Data section start
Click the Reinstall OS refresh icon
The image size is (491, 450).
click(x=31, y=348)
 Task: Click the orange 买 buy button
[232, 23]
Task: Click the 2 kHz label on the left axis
Data section end
Data section start
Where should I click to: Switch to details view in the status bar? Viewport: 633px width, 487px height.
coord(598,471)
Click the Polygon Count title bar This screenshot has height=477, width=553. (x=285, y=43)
Data section end
**Task details:** From the listing above, the lines starting with the one that has "Click the Reinstall OS refresh icon" and running through the one that has "Task: Click the 2 kHz label on the left axis" should be copied exactly, ends included.

**Exercise output:**
Click the Reinstall OS refresh icon
The image size is (491, 450).
click(x=31, y=348)
 Task: Click the orange 买 buy button
[232, 23]
Task: Click the 2 kHz label on the left axis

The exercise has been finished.